### [WHAT YOU WILL DO]
Each line holding the string "scale" is to be copied from the data.

### [RECORDS FOR THIS TASK]
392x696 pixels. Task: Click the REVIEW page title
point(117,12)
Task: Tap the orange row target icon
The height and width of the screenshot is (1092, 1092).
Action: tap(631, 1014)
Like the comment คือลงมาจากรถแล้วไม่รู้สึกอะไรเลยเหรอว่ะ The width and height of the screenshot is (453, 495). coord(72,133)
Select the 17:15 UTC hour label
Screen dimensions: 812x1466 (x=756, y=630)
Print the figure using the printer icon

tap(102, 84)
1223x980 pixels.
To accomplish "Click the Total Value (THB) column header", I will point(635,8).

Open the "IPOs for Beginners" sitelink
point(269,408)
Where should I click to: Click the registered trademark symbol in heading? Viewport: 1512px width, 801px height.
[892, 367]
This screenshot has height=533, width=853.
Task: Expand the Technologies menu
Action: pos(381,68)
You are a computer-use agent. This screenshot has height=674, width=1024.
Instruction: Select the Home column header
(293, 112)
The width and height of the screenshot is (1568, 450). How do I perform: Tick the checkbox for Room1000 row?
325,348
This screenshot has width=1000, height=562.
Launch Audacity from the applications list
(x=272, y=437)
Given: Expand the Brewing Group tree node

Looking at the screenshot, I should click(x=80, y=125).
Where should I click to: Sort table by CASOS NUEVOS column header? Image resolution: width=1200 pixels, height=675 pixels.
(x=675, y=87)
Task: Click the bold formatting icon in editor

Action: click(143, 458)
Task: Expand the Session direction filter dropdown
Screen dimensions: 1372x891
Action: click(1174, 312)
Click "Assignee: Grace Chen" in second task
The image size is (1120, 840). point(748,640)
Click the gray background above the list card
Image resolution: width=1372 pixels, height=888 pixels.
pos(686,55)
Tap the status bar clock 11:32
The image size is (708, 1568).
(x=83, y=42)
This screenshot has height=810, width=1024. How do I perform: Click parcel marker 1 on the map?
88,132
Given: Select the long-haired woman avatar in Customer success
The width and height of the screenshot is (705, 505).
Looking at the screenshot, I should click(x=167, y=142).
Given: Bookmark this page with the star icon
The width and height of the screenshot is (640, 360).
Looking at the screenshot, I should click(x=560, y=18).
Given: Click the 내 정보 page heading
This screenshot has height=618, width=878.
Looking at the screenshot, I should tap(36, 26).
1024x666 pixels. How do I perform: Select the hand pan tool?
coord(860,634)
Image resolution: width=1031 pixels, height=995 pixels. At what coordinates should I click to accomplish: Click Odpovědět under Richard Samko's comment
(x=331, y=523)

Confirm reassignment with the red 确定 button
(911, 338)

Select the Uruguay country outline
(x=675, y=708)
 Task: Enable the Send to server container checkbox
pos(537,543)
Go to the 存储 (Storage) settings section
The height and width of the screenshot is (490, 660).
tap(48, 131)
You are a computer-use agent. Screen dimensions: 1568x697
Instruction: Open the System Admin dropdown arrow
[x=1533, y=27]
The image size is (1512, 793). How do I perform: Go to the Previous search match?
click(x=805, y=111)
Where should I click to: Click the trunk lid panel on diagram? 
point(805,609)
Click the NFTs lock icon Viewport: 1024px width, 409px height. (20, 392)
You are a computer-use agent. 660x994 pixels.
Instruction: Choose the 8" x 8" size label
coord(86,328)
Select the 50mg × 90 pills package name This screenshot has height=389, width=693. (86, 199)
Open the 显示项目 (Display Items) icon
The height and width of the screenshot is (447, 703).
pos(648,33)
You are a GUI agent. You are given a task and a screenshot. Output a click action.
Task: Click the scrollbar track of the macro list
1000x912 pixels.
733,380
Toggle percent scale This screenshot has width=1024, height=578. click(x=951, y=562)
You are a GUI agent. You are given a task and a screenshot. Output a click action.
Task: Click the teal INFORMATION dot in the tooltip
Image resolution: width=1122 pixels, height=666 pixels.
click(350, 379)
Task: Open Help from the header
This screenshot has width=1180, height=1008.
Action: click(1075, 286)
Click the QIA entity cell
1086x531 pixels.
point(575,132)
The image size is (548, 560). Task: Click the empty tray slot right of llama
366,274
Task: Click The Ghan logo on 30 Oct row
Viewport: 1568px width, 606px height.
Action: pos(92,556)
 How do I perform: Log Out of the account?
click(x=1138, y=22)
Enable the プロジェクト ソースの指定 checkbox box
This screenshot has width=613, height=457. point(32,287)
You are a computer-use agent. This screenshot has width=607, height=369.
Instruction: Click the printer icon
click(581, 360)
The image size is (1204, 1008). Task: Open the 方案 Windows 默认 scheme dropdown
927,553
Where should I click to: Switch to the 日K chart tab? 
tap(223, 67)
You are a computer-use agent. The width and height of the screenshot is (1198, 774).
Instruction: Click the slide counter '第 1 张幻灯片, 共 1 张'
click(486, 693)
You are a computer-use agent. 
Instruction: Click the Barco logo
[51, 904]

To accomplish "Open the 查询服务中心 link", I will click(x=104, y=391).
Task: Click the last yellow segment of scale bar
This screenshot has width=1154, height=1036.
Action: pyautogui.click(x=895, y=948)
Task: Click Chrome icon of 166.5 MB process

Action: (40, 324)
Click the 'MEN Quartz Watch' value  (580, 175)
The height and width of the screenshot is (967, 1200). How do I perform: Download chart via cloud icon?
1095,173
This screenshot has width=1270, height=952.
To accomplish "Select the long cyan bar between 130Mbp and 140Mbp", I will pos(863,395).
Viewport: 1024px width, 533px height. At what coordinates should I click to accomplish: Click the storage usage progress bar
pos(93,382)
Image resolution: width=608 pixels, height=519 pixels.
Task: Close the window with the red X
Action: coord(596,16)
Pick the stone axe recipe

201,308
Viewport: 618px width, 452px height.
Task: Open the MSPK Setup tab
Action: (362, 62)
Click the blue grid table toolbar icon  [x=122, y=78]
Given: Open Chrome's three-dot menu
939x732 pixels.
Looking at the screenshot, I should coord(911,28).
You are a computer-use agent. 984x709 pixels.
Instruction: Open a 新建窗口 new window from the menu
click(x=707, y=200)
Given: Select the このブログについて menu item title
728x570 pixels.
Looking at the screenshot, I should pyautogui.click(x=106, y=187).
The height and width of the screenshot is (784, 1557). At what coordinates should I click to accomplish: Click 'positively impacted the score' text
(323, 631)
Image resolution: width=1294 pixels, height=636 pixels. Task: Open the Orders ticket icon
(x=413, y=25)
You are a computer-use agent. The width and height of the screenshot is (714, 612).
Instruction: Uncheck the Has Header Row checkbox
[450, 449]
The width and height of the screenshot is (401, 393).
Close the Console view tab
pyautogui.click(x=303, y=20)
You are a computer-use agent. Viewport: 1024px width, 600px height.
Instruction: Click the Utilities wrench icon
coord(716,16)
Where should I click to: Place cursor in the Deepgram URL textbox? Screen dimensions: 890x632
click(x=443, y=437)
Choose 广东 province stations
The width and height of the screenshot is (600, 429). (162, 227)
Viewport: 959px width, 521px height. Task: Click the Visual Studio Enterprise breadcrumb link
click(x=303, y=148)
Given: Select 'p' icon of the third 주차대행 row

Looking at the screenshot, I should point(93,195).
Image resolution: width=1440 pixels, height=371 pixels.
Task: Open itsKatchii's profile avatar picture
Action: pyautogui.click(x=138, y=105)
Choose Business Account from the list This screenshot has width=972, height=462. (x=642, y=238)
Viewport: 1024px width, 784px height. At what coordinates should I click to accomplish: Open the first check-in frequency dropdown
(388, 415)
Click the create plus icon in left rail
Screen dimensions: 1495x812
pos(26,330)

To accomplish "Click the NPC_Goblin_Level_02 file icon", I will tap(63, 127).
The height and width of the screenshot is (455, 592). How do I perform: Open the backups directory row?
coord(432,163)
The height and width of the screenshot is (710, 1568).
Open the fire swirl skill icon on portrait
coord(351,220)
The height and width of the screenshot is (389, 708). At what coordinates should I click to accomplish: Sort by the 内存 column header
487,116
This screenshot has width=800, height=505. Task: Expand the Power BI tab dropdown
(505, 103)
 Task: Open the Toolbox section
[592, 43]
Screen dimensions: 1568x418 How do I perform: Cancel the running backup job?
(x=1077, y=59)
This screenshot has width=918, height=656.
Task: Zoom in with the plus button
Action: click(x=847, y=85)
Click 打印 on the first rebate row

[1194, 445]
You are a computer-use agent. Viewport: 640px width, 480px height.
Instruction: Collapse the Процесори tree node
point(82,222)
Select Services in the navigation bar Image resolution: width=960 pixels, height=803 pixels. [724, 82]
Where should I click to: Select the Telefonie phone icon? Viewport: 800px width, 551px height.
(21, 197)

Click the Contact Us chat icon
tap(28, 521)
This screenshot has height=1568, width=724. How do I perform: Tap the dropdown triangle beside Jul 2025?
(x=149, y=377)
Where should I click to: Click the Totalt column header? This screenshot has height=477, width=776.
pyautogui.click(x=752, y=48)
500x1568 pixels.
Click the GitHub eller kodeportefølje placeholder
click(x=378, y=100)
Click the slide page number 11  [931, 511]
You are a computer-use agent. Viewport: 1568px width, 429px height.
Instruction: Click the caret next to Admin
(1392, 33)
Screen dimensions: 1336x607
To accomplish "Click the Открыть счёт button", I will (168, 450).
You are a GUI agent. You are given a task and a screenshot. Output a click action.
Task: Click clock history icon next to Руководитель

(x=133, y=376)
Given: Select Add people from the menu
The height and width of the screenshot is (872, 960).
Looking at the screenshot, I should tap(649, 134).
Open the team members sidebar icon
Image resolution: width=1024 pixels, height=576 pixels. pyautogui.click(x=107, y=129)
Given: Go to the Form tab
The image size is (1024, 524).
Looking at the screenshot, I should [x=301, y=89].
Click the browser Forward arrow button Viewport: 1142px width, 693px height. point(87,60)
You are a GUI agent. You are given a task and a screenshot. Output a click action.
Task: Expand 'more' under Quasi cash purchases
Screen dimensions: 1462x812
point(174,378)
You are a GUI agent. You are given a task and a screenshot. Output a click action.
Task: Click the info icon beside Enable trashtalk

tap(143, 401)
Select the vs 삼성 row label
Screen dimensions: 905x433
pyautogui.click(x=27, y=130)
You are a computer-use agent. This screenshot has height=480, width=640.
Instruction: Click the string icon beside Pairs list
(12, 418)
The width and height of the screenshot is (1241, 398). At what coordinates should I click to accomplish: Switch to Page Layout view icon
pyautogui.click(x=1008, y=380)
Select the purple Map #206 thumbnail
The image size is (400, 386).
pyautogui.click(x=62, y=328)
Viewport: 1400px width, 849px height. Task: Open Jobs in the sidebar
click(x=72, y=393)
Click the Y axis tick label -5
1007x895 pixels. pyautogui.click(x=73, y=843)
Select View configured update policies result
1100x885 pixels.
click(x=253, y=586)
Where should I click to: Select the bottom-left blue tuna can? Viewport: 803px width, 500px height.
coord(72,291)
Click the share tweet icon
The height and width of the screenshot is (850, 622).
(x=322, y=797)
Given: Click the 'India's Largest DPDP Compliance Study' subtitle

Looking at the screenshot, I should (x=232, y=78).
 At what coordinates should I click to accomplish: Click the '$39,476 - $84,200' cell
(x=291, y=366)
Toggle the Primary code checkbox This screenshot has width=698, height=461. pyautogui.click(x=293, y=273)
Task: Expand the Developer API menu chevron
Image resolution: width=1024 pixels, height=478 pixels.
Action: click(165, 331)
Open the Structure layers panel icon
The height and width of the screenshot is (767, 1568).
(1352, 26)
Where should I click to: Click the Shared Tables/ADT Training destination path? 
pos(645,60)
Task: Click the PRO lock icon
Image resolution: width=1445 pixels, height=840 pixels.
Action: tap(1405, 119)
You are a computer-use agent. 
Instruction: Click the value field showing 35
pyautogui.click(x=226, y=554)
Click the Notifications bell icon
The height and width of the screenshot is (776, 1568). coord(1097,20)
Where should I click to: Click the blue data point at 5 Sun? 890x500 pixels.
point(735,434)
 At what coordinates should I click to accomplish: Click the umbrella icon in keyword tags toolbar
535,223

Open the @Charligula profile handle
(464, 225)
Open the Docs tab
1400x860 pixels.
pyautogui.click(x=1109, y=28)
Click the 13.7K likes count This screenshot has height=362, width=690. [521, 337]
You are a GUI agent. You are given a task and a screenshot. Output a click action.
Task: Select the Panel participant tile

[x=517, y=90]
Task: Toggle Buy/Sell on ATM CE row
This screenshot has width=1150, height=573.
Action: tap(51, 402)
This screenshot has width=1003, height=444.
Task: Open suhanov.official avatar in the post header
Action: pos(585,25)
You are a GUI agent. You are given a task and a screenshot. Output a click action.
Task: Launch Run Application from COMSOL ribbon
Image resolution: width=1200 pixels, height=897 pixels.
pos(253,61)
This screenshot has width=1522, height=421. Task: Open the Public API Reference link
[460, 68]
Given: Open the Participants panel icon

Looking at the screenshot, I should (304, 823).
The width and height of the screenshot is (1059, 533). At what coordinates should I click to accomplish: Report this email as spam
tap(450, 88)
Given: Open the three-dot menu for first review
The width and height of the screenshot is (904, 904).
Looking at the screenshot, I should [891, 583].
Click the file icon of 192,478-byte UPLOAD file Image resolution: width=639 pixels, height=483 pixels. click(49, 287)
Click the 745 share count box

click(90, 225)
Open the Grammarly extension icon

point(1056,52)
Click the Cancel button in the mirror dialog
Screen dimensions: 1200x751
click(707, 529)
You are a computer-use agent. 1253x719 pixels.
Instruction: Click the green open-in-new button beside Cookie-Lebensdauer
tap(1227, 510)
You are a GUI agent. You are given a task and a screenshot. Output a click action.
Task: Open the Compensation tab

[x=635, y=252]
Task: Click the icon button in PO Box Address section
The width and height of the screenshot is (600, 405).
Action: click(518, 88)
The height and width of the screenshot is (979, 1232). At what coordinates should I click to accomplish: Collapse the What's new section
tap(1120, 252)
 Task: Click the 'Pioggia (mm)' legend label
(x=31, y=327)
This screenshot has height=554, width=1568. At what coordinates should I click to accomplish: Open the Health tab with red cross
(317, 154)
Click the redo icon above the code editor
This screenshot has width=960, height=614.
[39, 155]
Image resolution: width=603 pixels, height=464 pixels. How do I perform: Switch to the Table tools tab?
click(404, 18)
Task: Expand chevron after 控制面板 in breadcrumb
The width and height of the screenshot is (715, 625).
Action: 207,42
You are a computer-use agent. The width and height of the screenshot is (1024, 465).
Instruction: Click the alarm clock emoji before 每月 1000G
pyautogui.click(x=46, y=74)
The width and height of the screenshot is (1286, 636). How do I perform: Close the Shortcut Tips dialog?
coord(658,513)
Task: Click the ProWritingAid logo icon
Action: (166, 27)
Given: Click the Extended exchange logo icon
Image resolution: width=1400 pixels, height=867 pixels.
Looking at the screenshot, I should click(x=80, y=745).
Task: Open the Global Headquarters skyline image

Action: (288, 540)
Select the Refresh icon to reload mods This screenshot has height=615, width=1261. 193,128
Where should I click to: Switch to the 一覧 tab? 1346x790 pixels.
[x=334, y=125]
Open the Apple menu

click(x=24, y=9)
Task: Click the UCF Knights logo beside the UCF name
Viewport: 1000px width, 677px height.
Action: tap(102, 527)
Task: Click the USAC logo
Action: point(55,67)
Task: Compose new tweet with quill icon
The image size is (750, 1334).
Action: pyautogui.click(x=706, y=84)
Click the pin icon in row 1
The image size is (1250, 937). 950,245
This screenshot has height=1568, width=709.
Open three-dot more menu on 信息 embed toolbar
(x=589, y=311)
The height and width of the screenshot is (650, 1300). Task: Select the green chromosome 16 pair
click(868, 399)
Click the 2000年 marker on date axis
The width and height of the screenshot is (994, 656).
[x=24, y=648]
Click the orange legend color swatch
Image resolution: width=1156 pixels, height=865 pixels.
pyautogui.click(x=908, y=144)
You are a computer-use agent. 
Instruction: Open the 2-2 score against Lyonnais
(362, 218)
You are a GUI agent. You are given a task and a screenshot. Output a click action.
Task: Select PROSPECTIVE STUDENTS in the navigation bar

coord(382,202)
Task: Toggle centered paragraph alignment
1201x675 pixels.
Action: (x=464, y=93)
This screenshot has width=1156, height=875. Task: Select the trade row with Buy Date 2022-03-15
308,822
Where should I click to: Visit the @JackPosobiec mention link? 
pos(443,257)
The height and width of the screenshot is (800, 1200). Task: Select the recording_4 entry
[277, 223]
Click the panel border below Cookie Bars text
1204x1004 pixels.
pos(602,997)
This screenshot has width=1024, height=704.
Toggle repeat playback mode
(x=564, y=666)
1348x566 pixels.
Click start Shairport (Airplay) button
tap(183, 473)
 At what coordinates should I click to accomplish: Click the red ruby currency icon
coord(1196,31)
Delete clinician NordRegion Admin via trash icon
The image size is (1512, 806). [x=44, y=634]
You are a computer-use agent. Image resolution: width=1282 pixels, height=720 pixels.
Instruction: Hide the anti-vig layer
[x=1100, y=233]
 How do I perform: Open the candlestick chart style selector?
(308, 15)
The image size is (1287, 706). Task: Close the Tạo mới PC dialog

### [RESPONSE]
Toggle percent scale This screenshot has width=1024, height=578. click(x=951, y=562)
Task: Click the last yellow segment of scale bar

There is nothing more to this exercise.